ホルン三重奏曲の第3楽章の話。8分の6拍子変ホ短調のアダージョ。楽章を構成する主題は3通り。

  1. 1小節目 ピアノ 
  2. 5小節目 ヴァイオリンとホルン
  3. 19小節目 ホルン 
  4. 59小節目 ヴァイオリンとホルン

これらのうちの3つめは、8分音符が4個ずつでグルーピングされているヘミオラで、前2つの主題とは、拍節的に対照を成す。

4つ目は、再現部にしか現れない要素。印象的な「molt p」を配されて、終末感を仄めかす。

とりわけ話題にしたいのは43小節目。いわゆる再現部。ピアノはきっちりと上記1を再現する。冒頭では「p」だったはずなのに「pp」で再現される。するとここで驚くべき現象。上記3のホルンの主題がヴァイオリンで現れる。第1主題と第3主題が、対位法的に処理されて同時に鳴る。単独で鳴らされていたのでは感じにくかったヘミオラも実感できる。

注目すべきはここのダイナミクス。「ppp quasi niente」とは、ブラームス生涯で唯一ここだけの表現で「ほとんど無音で」と解される。第一主題と第三主題を同時に鳴らすという楽章中のエポックだというのに、「無音で」と釘を刺す。楽章中この両主題が同時に鳴るのはここだけだというのに、くれぐれも「無音」と言い張るかのようだ。

ピアノ側に置かれたのが「pp」であることを思えば、「ピアノよりも弱く弾かれること」をブラームスは期待している。CDで聞く限り、ピアノよりも強く聞こえる演奏も見かける。

ホルン三重奏曲最高の見せ場。

2015年7月30日 (木)

「mesto」が似合う調

「悲しげに」と解される。ブラームスは下記の2回「mesto」を使用しているが、単独では用いていない。またパート系には出現しない。

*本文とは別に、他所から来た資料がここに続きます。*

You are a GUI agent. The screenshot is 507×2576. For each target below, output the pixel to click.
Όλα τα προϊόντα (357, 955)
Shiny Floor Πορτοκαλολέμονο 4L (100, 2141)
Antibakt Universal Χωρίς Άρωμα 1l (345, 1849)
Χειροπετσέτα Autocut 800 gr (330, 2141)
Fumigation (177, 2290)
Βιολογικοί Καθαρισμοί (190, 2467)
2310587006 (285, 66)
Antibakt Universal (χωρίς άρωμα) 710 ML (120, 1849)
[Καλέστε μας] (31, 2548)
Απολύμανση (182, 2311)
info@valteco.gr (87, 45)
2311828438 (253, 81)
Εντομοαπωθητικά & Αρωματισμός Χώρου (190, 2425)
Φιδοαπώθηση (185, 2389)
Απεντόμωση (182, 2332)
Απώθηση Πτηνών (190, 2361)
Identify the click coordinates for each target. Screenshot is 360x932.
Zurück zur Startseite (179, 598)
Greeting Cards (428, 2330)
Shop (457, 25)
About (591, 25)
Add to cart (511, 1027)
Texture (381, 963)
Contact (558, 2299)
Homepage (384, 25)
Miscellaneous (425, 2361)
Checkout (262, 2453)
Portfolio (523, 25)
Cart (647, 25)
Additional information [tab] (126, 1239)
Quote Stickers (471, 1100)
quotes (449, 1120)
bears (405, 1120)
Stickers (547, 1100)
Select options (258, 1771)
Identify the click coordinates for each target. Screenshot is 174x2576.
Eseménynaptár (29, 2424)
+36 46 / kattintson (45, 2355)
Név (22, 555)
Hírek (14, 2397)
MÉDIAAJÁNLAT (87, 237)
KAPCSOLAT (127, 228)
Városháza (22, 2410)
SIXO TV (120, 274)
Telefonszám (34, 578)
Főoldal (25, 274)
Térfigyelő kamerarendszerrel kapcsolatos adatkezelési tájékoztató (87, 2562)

  1. ホルン三重奏曲作品40第三楽章冒頭「Adagio mesto」
  2. インテルメッツォ作品118-6冒頭「Andante,largo e mesto」

ベートーヴェンも2回しか使っていない。ラズモフスキー四重奏曲第一番と、7番のピアノソナタどちらも緩徐楽章に現れる。ブラームスもベートーヴェンも「短調の遅い音楽」に使用している。おまけにブラームスの場合、2例とも変ホ短調になっている。全部で8つしかない貴重な変ホ短調である。フラット6個の調号が楽譜に座っているだけで、演奏前から重々しい気分が充満する。平行長調の変ト長調はさらに少なく作品33-8の歌曲に1回だけしかないので、この調号もっぱら変ホ短調用である。嬰ニ短調と見てもシャープ8個になってしまうし、アマチュアには鬼門である。そのあたりのうらぶれた感じがこの調の特徴かもしれない。

2015年7月29日 (水)

擬似ユニゾン

ホルン三重奏曲の第2楽章での出来事。287小節目から中間部が始まる。大変珍しい変イ短調のトリオだ。フラット7個の現場は滅多にないから要チェックだ。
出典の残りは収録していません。